ACTION ITEM: Exactly the lines from the one holding "Open the Outlook.com shortcut" through the last line of the listing below must appear in the answer, and no pictures.

INPUT DATA:
######

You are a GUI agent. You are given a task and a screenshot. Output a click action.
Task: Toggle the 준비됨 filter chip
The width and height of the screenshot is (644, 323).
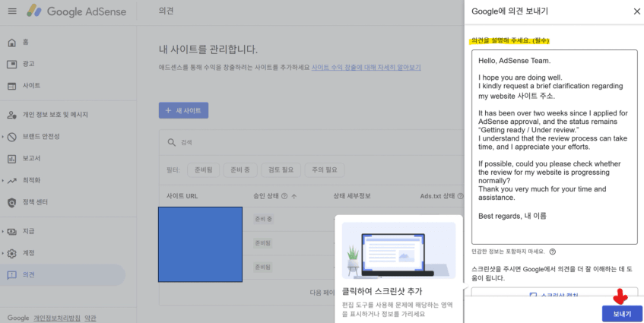click(204, 170)
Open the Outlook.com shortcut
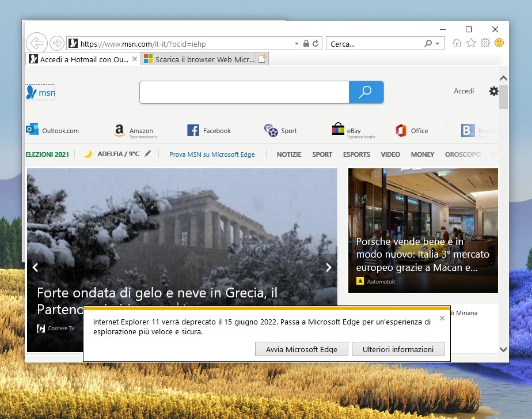Viewport: 532px width, 419px height. tap(55, 130)
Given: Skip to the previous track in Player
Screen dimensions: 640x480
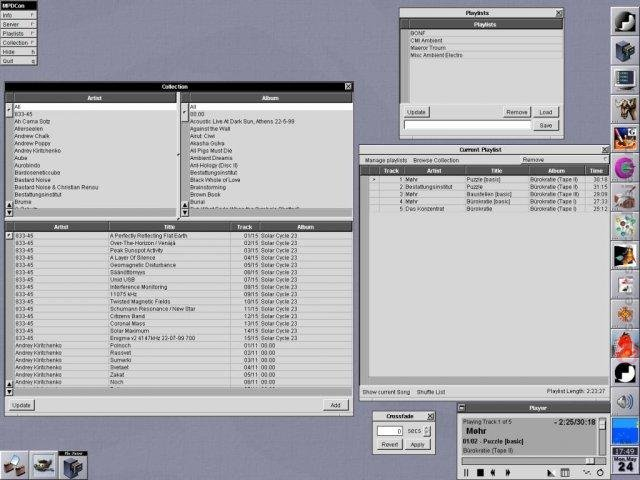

######

EXERCISE RESPONSE:
Open the Outlook.com shortcut
Viewport: 532px width, 419px height. tap(55, 130)
Given: Skip to the previous track in Player
Screen dimensions: 640x480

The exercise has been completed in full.